Why the Buyer Is NOT Always Right
Sales Training Article: Why the Buyer Is NOT Always Right
By John Holland, Chief Content Officer, CustomerCentric Selling® – The Sales Training Company
Image courtesy of Ambro at FreeDigitalPhotos.net
When I started in Sales, a common phrase was that the customer/buyer was always right. While I’ve always believed sellers should respect buyers, nobody I know is right all of the time. I’d like to share a situation where it was appropriate to challenge a buyer’s opinion.
Several years ago a new CCS® Business Partner asked me to make a call with him on a VP of Sales that he had known a long time. He felt the VP would be a good candidate for implementing our sales process. The three of us met for lunch and after a few minutes of rapport building, we started discussing some of the challenges the prospect was experiencing.
He initially indicated things were going fairly well, but after a few more minutes said the majority of his sellers weren’t making his numbers. He went on to say that he didn’t feel that there would be much benefit in doing any sales training for his staff. He then asked if CCS® did anything in helping sellers improve their presentation skills. I shared with him that we didn’t, but there were some other people that I’d be happy to put him in touch with.
One option was to finish the lunch and at the end of our call share some empty words about any future needs that might arise. I was mildly upset the Business Partner hadn’t uncovered some areas for discussion prior to our meeting, but what really bothered me was his thought that improved presentation skills would allow his staff to drive higher revenue.

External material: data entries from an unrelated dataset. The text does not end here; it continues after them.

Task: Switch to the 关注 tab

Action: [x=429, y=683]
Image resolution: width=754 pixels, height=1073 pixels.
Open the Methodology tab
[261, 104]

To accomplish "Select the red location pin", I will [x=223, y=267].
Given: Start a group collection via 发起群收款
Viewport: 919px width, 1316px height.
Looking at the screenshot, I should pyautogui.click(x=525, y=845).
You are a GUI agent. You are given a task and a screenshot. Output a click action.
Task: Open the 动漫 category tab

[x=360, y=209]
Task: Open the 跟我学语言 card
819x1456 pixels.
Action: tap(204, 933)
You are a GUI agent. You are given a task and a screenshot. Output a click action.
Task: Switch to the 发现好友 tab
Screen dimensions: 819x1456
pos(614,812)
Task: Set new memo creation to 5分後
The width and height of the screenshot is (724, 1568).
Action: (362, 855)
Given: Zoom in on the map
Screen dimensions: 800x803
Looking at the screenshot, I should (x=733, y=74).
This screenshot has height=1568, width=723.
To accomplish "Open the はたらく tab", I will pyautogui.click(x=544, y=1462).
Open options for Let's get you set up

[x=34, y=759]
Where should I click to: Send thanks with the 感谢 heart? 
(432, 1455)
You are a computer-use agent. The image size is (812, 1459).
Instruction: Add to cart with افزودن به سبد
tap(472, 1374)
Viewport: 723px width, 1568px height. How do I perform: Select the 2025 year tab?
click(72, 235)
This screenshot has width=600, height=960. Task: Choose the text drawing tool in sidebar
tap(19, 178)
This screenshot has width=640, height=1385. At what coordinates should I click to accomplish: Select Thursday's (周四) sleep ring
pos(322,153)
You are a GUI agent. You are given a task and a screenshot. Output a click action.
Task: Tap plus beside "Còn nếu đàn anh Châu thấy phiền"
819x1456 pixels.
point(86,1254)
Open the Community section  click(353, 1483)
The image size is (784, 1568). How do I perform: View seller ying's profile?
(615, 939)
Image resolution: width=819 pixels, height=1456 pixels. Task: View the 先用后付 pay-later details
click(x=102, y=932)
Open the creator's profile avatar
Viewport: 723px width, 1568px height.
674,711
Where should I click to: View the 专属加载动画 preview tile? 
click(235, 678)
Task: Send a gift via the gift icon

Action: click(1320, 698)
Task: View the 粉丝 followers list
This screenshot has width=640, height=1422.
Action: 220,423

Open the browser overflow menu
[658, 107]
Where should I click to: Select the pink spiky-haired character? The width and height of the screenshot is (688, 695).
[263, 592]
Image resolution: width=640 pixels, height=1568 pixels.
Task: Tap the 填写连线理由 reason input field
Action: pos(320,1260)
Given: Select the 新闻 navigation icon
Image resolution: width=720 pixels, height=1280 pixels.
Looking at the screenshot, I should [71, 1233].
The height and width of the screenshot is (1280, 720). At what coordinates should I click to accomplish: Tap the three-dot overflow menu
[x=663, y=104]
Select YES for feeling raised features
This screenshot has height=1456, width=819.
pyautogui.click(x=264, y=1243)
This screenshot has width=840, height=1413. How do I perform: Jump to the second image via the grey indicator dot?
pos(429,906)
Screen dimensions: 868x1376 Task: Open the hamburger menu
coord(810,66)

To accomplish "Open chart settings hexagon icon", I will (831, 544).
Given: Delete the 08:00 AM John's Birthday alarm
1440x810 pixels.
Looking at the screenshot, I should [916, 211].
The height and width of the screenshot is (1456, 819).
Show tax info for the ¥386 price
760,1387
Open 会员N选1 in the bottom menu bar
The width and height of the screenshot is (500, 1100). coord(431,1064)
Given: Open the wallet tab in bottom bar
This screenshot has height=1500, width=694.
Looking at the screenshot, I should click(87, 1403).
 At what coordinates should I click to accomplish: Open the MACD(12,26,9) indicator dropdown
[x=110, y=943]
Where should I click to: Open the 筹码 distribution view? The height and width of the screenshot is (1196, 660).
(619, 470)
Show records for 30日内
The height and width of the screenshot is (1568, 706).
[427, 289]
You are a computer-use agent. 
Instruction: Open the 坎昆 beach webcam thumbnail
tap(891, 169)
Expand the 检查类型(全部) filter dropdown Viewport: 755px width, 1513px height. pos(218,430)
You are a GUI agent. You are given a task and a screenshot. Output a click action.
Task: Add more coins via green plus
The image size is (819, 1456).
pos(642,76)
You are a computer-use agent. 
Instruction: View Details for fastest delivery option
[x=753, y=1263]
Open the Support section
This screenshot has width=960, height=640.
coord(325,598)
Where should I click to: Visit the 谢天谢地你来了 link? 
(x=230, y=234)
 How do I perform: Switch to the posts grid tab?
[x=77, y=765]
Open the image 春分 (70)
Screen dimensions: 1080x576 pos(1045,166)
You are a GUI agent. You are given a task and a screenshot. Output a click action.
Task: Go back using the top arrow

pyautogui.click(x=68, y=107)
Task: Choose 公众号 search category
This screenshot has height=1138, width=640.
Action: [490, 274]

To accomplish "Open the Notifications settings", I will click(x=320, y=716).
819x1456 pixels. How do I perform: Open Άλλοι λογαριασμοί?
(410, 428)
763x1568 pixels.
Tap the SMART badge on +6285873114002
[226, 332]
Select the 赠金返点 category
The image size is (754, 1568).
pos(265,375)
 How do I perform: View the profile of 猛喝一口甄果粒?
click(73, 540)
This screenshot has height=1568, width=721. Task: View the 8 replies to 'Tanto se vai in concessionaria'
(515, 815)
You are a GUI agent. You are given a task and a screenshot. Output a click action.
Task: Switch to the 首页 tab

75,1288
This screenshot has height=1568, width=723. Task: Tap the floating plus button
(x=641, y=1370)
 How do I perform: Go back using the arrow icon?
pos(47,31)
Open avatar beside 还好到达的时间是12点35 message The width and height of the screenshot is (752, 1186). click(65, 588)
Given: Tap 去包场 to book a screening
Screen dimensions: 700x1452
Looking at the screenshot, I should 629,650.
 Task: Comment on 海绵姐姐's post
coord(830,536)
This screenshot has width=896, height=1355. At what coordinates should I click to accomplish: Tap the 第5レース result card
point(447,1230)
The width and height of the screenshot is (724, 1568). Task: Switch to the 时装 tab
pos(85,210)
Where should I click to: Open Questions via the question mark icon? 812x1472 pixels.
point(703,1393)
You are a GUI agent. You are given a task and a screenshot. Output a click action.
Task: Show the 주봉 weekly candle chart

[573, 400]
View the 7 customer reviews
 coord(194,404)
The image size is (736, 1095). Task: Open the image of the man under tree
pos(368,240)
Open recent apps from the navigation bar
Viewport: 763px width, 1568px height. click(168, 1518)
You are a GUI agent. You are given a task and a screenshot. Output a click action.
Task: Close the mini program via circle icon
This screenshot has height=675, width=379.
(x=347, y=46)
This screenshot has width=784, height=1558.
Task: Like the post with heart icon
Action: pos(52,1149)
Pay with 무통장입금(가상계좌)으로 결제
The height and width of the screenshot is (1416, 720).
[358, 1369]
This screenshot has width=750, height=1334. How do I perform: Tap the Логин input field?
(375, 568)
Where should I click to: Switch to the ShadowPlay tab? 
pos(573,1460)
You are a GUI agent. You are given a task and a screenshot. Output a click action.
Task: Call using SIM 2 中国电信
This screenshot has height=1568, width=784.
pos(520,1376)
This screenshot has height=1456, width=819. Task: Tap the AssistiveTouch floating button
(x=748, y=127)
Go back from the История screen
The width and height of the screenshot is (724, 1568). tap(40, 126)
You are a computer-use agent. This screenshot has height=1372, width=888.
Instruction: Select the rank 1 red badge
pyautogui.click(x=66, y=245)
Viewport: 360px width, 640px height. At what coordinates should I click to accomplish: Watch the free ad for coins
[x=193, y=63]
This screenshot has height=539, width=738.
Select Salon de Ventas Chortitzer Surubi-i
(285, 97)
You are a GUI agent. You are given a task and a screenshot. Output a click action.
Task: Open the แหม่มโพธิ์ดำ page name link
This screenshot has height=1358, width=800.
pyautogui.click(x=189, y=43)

With little to lose, I asked: How much impact do you feel improved presentation skills will have on driving higher revenue? He hesitated for several seconds and seemed surprised in admitting that it was unlikely that better presentation skills would address his revenue shortfall. We then went on to have a detailed discussion about the underlying reasons many of his reps weren’t achieving quota.
Earlier in my sales consulting career, I probably would have challenged him sooner and more directly. In hindsight, admitting that I couldn’t help in presentation skills and offering him others that could, allowed me a little later in the call to challenge the direction he planned to take with his sales staff.